IMPES Laboratory











Research Projects



Transport and Retention of Nanoparticles in Saturated and Unsaturated Soils
Widespread production and application of nanomaterials is expected to increase dramatically over the next decade. Increases in production and dissemination will inevitably lead to the release of nanoscale particles into the environment, either from industrial sources or through disposal in municipal waste. The current understanding of nanomaterial fate and transport in subsurface environments is quite limited.  For example, knowledge of how nanoparticles interact with soil matrices must be expanded in order to mechanistically assess whether or not the transport of these materials in the saturated zone may be modeled using classic colloid filtration theory.  Because pathways for contamination of aquifers typically include migration through variably saturated soils, it is also important to understand the migration of nanoparticles under unsaturated soil conditions. Research in the IMPES laboratory is focused on developing mathematical models to predict the transport behavior of nanoparticles under both saturated and unsaturated conditions. 

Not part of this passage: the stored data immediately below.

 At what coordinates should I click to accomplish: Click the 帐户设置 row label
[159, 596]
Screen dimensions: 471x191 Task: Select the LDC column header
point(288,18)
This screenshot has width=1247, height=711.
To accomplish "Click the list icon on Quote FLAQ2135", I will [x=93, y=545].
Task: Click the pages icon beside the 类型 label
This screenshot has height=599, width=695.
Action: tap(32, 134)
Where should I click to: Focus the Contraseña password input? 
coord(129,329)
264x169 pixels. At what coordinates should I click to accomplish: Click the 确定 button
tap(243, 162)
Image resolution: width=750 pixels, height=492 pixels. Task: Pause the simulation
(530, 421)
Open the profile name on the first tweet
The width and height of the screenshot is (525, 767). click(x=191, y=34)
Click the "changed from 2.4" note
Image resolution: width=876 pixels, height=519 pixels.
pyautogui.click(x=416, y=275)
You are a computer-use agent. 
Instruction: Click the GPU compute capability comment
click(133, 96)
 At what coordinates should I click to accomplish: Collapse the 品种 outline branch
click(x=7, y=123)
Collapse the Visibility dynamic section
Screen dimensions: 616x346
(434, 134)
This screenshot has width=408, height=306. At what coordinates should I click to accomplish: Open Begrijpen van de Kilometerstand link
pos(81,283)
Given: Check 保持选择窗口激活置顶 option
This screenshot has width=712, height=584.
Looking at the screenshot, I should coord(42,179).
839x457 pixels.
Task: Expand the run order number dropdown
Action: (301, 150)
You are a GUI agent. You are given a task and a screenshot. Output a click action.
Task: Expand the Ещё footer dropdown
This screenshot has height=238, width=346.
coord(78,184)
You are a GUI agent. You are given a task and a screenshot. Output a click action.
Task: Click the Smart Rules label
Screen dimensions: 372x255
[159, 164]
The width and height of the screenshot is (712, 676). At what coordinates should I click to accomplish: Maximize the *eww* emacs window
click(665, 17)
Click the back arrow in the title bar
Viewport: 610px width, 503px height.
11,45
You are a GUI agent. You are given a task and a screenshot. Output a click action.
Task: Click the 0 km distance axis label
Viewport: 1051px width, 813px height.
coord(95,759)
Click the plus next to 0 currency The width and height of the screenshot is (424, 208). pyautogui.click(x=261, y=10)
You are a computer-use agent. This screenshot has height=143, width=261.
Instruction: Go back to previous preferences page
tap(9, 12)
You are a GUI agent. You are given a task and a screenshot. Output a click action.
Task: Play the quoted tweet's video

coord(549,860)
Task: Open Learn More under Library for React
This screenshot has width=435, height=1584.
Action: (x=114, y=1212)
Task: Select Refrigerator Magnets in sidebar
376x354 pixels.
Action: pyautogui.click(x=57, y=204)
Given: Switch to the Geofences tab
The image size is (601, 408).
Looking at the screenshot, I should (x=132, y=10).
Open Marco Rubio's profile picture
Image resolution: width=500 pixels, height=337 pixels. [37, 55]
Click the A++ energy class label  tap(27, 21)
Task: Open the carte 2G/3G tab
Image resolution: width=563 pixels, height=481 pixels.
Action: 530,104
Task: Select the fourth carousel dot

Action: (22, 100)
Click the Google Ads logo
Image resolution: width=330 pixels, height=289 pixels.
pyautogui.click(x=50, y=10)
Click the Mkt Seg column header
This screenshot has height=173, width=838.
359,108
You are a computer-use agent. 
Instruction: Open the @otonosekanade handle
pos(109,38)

Encapsulation of Active Ingredients Employed in Subsurface Remediation using Oil-in-Water Emulsions
Considerable emphasis is now being placed on delivery of remedial amendments within the contaminanted subsurface environment. In situ transformation of contaminants requires that the limiting reagent (e.g., iron metal in abiotic reductive dechlorination or electron donor in metabolic reductive dechlorination) be co-located with the contaminant mass.  Poor delivery (i.e., an inability to co-locate contaminant and amendment) causes technologies to fail in reducing contaminant concentrations.  In addition, controled release of amendments (e.g., alkalinity) may be necessary to maintain the local transformation of contaminants. Encapsulation of the remedial amendments within oil-in-water emulsions is a novel approach that may facilitate delivery and release while minimizing non-target reactions. Research in the IMPES laboratory is focused on developing kinetically stable oil-in-water emulsions that may serve as delivery vehicles for active ingredients.  While stability of the emulsion encapsulants is necessary, it is not a sufficient condition for application.  Thus, IMPES laboratory research also aims to develop constitutive relationships associated with the influence of emulsion rheology and interfacial processes on droplet transport and amendment release.   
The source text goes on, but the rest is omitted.